Requirement:
Count the lines in the records below that contain the string "pyautogui", with case counting. Reply with the number alone.

BEGIN Data records

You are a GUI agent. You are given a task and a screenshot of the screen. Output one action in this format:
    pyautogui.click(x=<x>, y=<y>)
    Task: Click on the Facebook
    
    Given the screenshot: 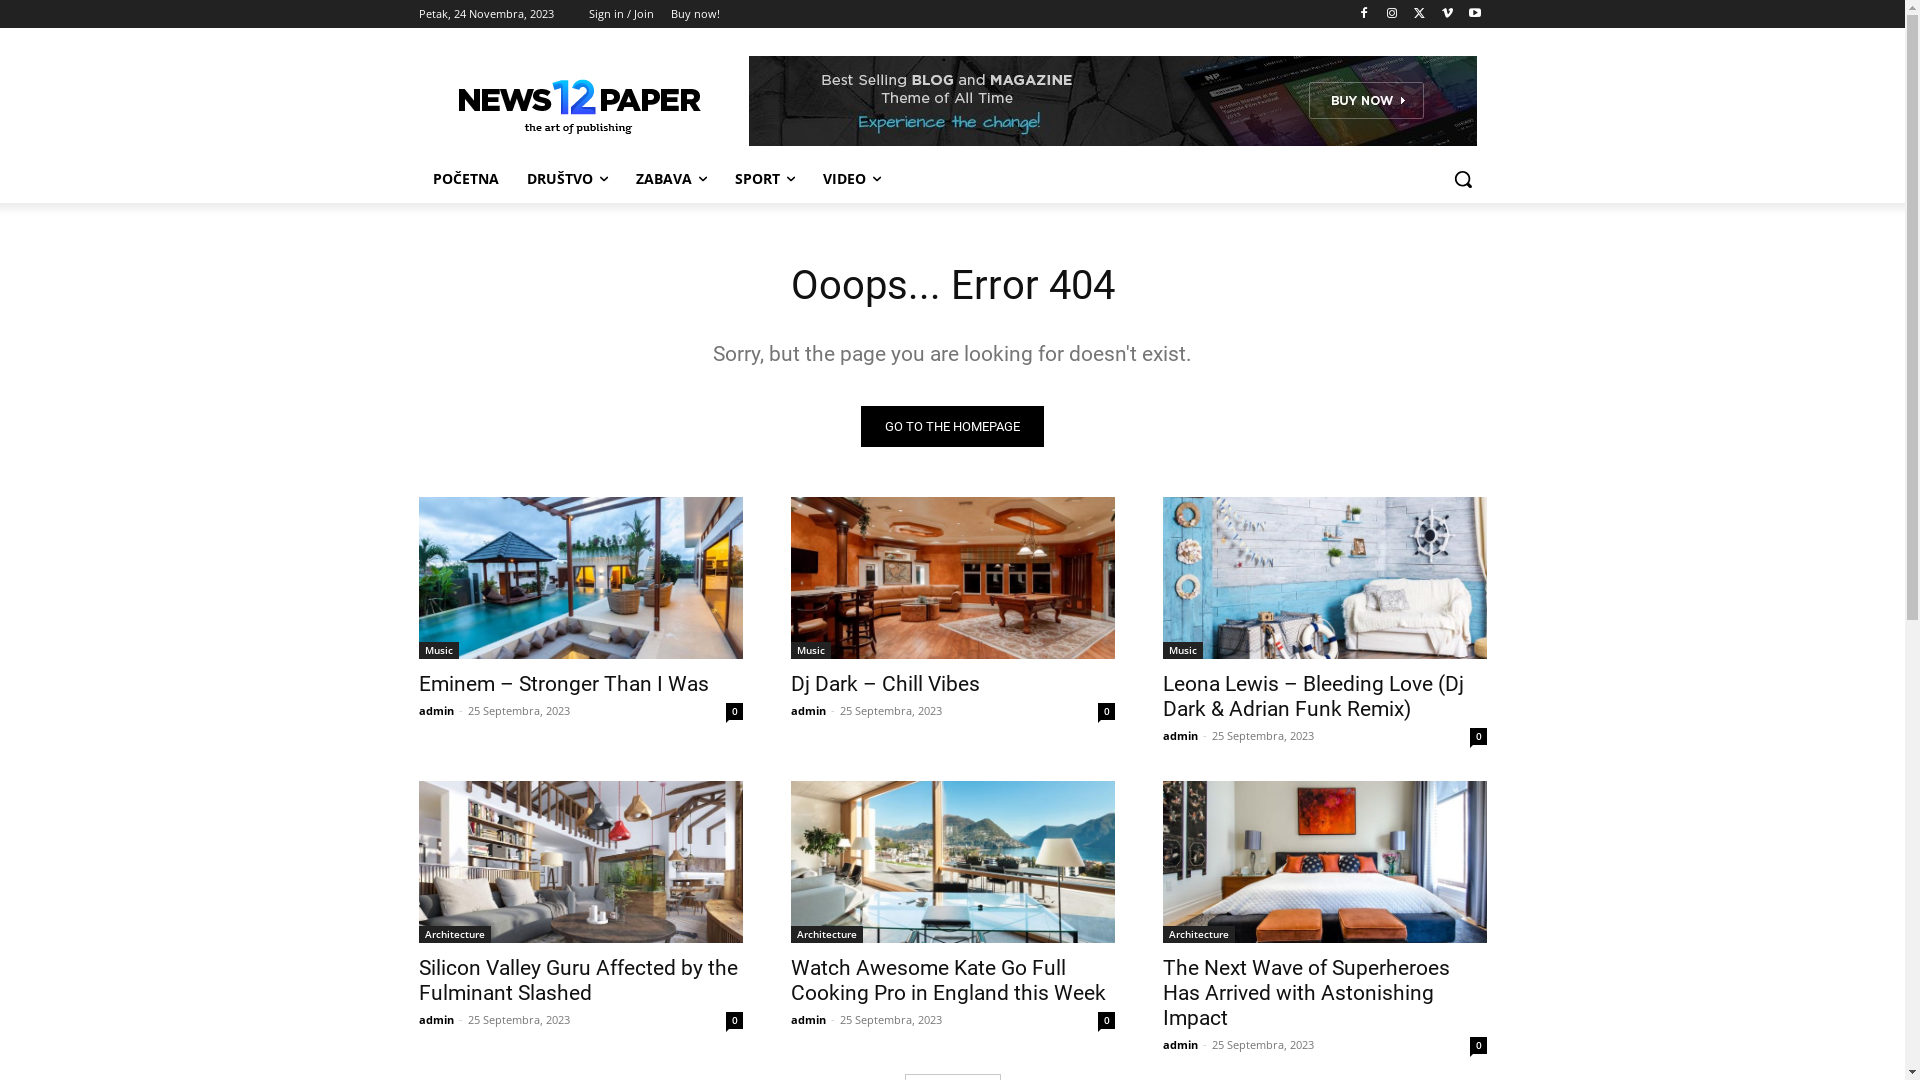 What is the action you would take?
    pyautogui.click(x=1364, y=14)
    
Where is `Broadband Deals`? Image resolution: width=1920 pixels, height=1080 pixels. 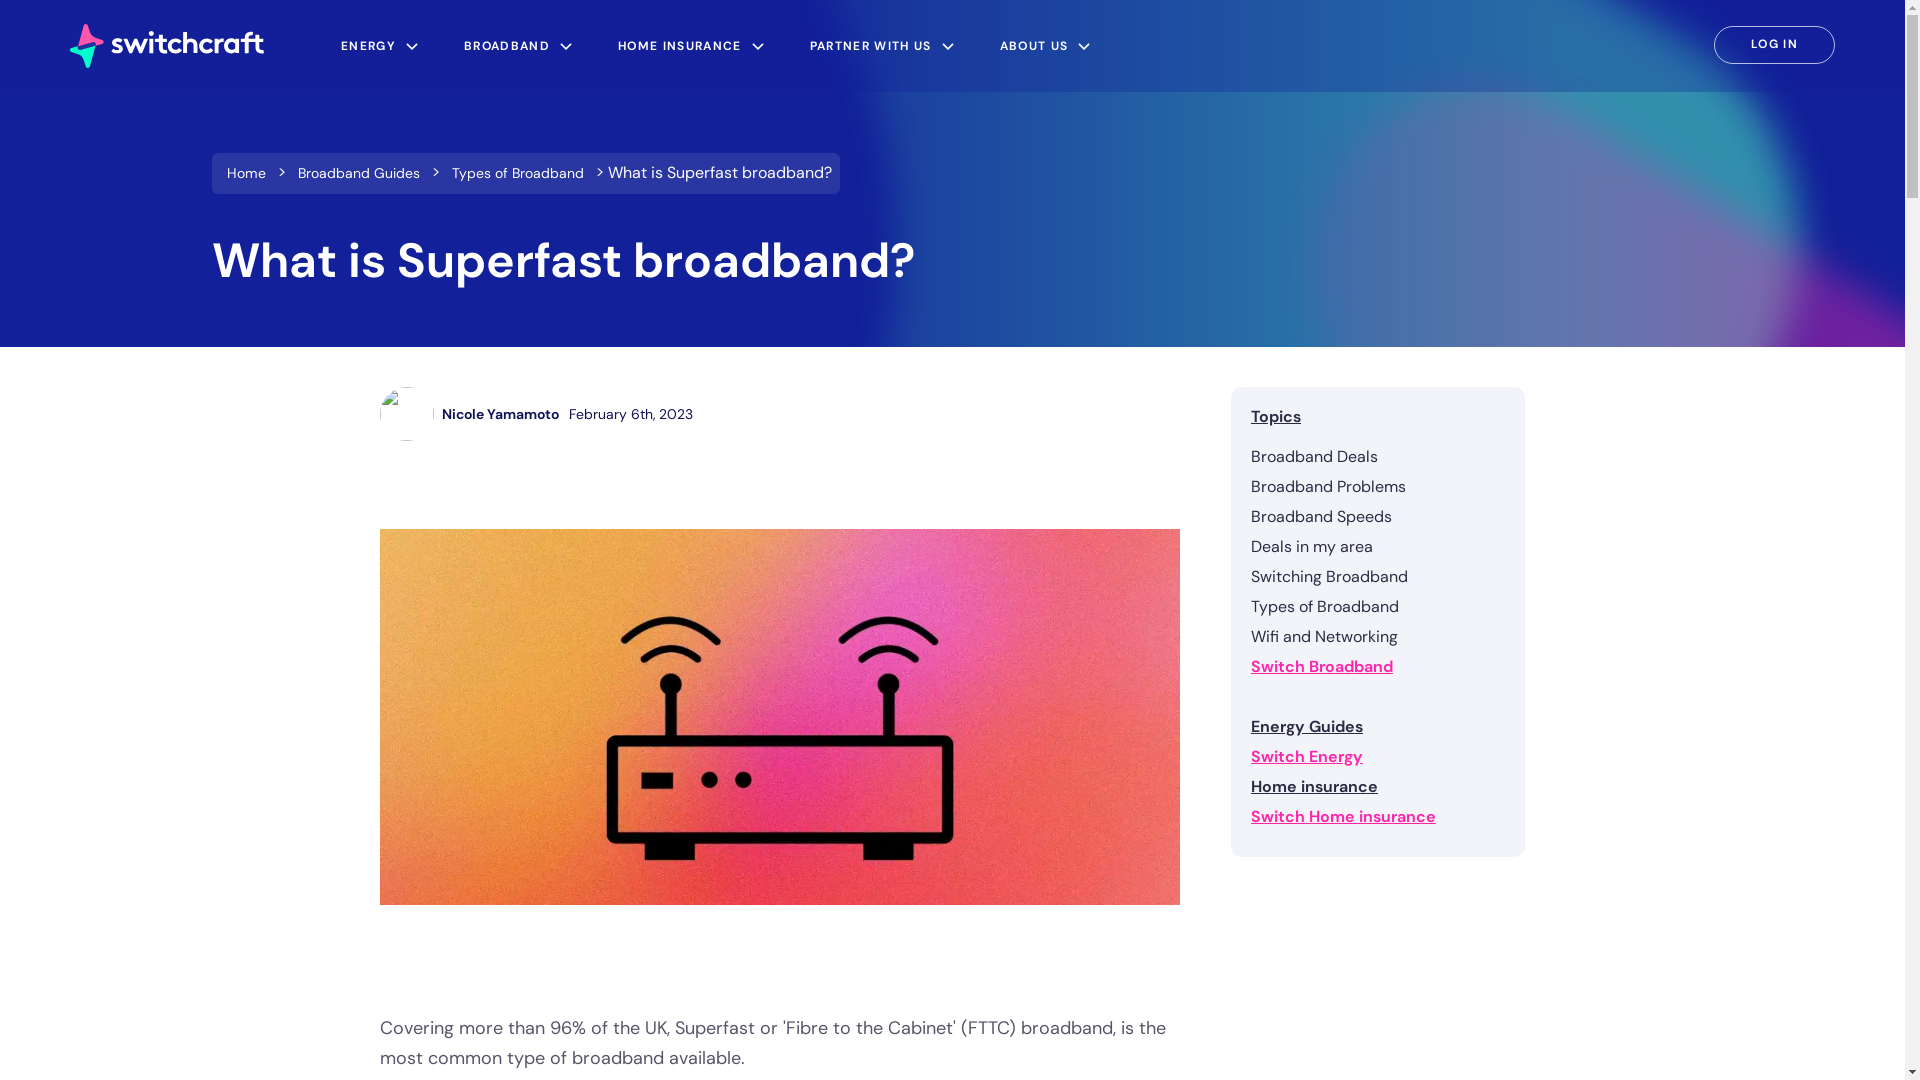
Broadband Deals is located at coordinates (1378, 456).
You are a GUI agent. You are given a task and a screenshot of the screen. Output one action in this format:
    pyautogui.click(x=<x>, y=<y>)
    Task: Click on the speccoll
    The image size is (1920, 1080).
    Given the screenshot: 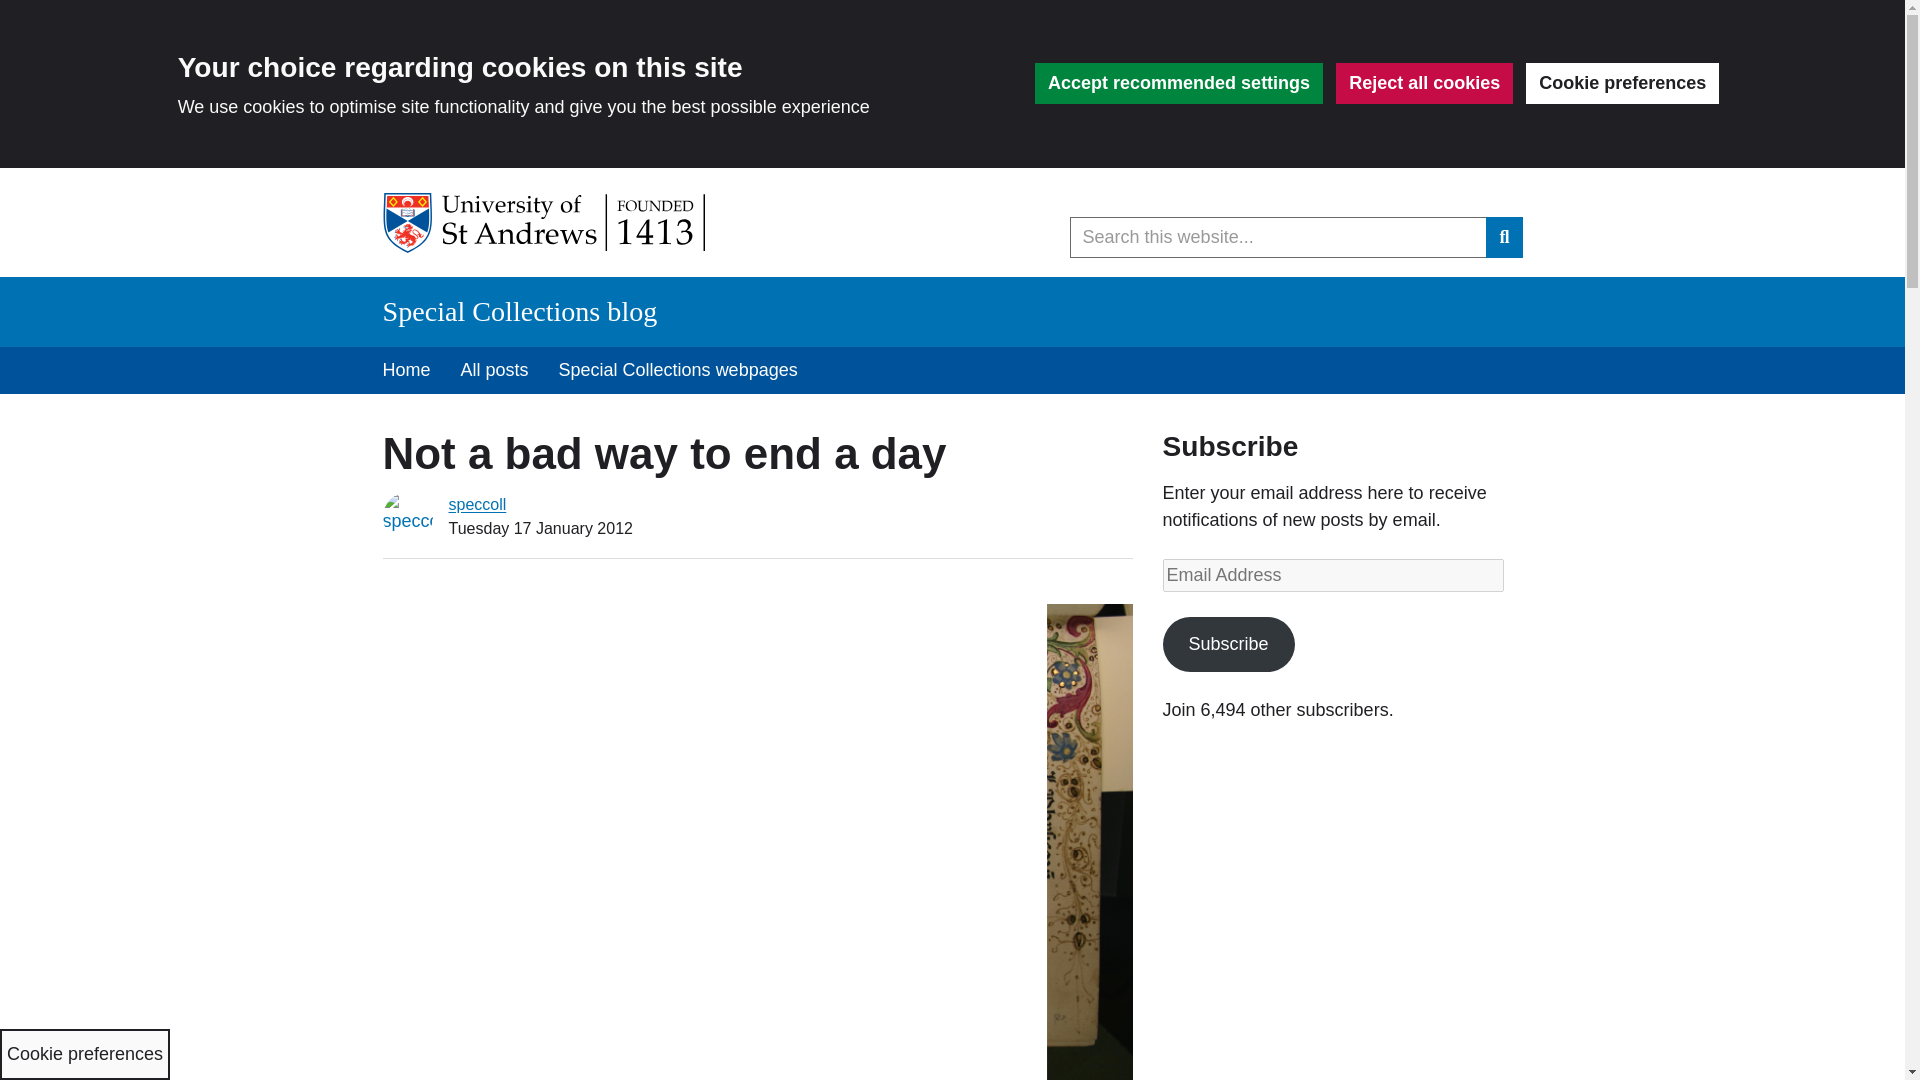 What is the action you would take?
    pyautogui.click(x=476, y=504)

END Data records

Worked answer:
4